• **What you will do**
From the line that includes "Viewport: 769px width, 492px height." to the last line of the records that follow, copy every line exactly and nothing more, omitting pictures.

• **Dataset entries**
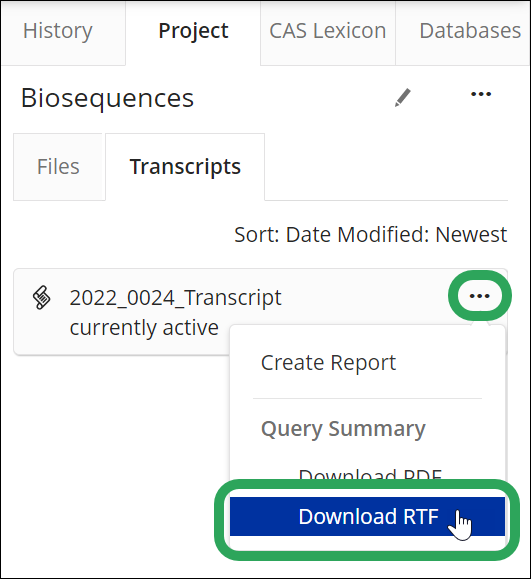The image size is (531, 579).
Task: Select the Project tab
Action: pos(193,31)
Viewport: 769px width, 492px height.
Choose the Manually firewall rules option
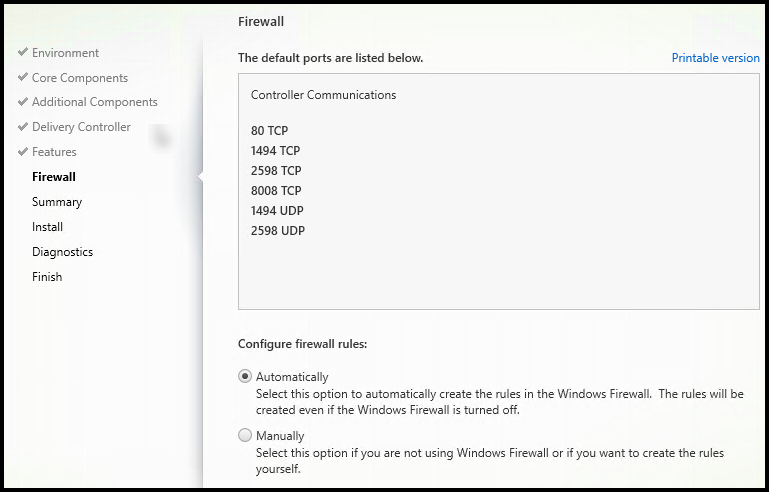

• **Exercise output**
Viewport: 769px width, 492px height.
Choose the Manually firewall rules option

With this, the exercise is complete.